Mangham Athletic Director Thomas Tharp was the first to question the news conference and ruling.

The author of the football championships, Winnfield Principal Jane Griffin, made her points in interviews afterwards.

“I was very surprised,” Griffin said of Friday’s events. “I am not one who sits at my desk waiting for emails. I had no warning about it (legal opinion), and I don’t buy in because my proposal was not about classification, it was about playoffs.

“So it was not a classification issue, plus it was vetted after the fact to the tune of a $10,000 bill. A lawyer vetted it and said it was legal. ”

Bonine said during the Friday news conference that the 2013 opinion Griffin mentions was based on questions about one part of the constitution. Bonine said that Boyer’s opinion is based on another part of the constitution that requires the executive committee to approve any classification proposal that involves two or more classes.

A review of the agenda included LHSCA Director Terence Williams explaining the LHSAA’s rural-metro plan for dividing schools, a possible alternative to dividing schools by nonselect (traditional public) and select (private, magnet, most charter and laboratory schools). There also was a reminder from assistant executive director Keith Alexander to approve pay raises for officials that were put into practice last fall. There was no negative feedback regarding the officials pay raise.

The rural-metro playoff proposal was another matter. Griffin said she couldn’t go along with it because her school would be forced to play much larger schools.

West Ouachita Athletic Director Joey Pender said, “At West Ouachita we really like the metro-rural stuff. I was on that (task force) committee. A guy from New Orleans said if a kid quits his school he’s got 15 other places to go. If a kid quits at a Mangham or a West Ouachita, they don’t have anywhere to go.”

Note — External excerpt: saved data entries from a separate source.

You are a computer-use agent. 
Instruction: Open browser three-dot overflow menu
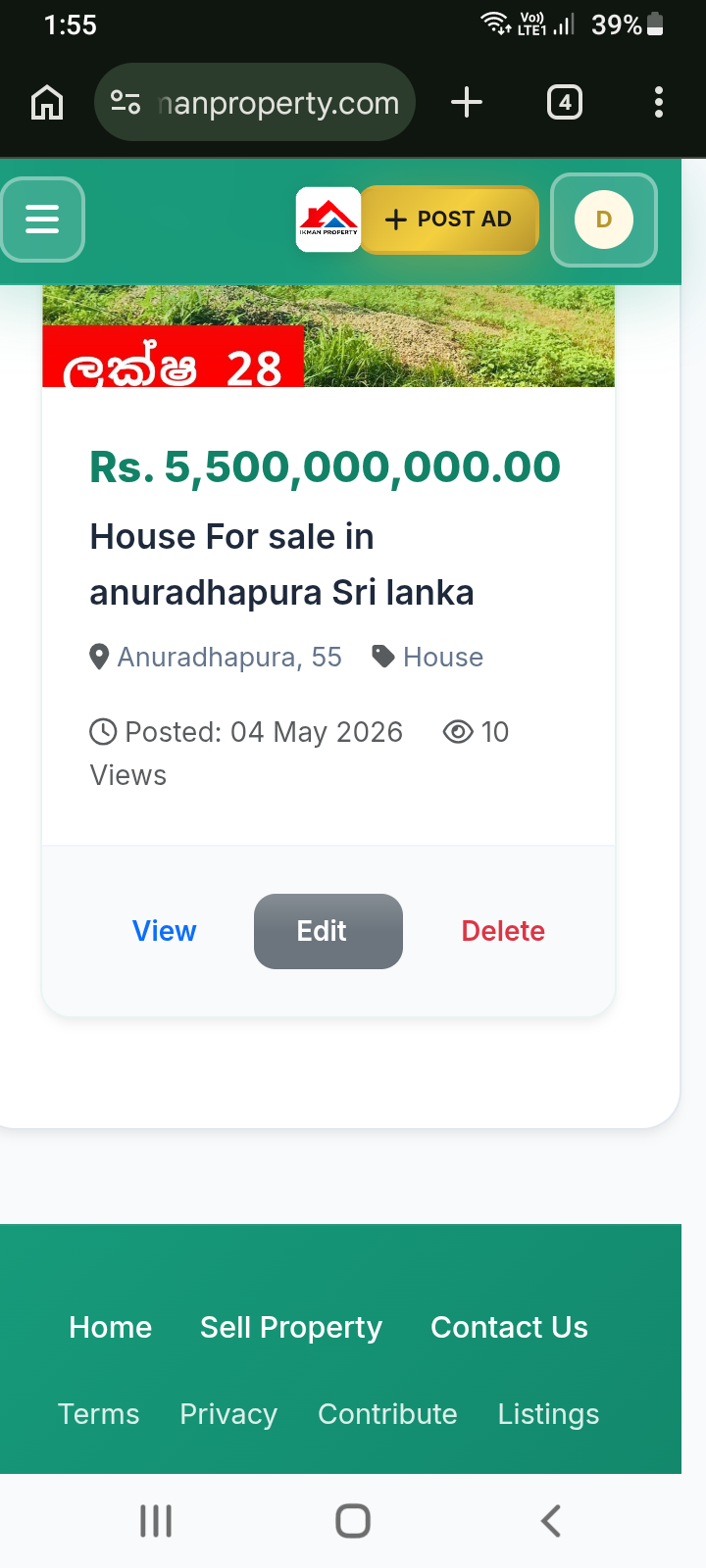point(659,102)
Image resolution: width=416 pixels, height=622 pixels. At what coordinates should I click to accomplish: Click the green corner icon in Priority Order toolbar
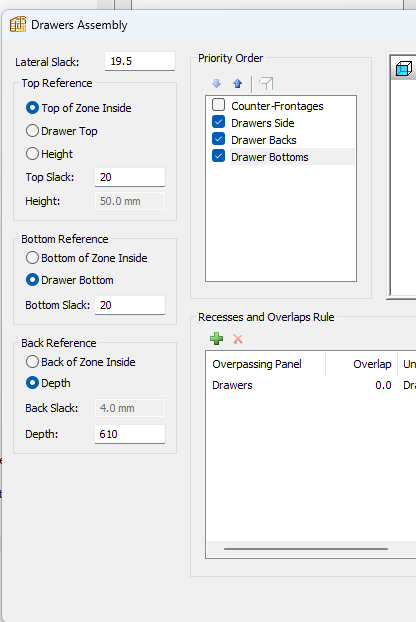pos(266,83)
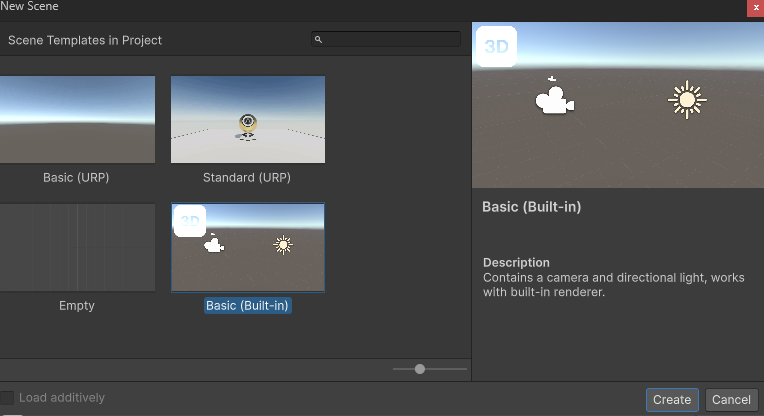This screenshot has width=764, height=416.
Task: Select the Basic (URP) template thumbnail
Action: coord(77,119)
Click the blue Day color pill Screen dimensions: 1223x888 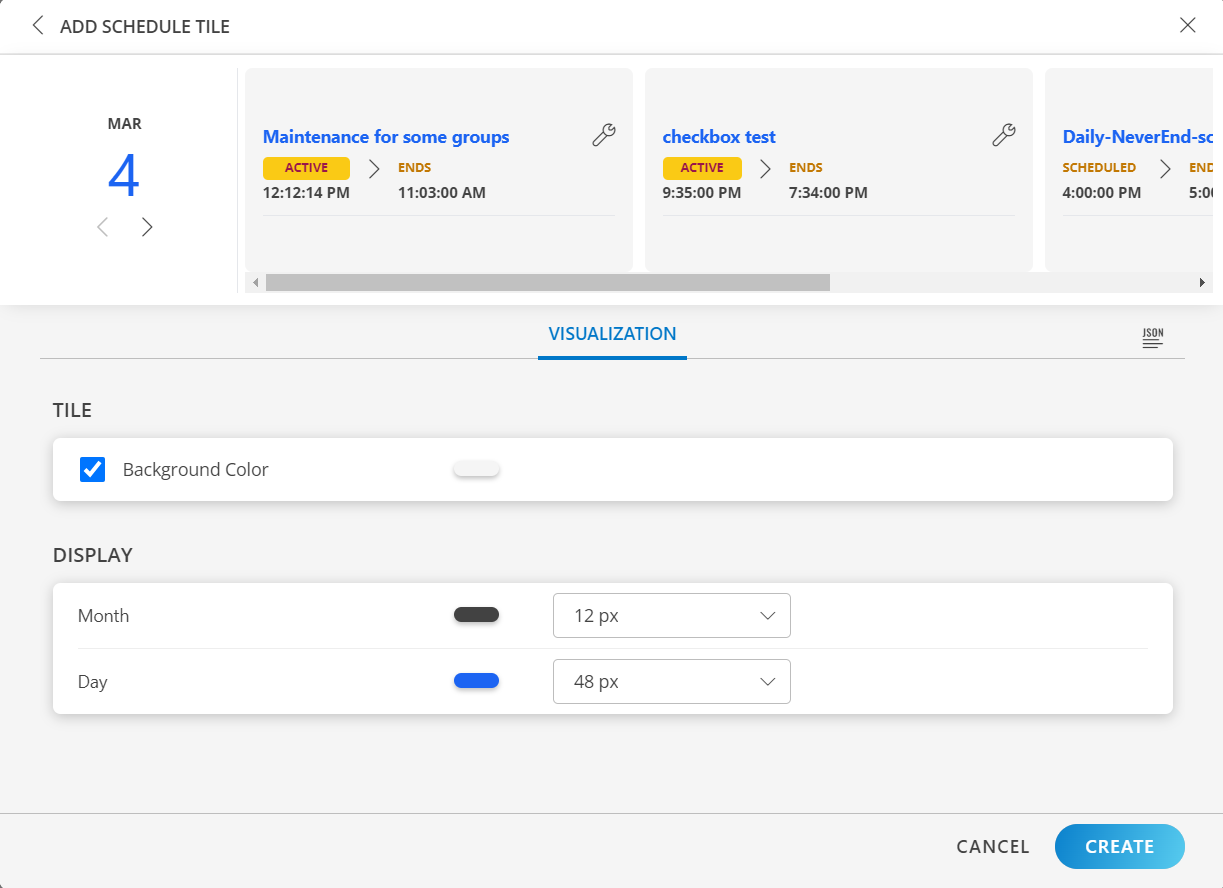[x=476, y=681]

Mangham Athletic Director Thomas Tharp called the rural-metro proposal a stop-gap move.

“I think it (rural-metro proposal) addresses the concerns for some people but not for others,” Tharp said. “I hope I’m wrong, but I think if it were to pass it would be just another Band-Aid move that would eventually put us right back where we are.”

The range of responses didn’t faze Bonine.

“I think it speaks to the state of Louisiana where each area has its own concerns,” Bonine said. “And they have their own ways of portraying messages. Alexandria’s will be it’s way . It’ll be the same in Lafayette, Baton Rouge and New Orleans.

“With 10 being the best we could do, I thought we were a solid seven or eight. I thought it was a good day.”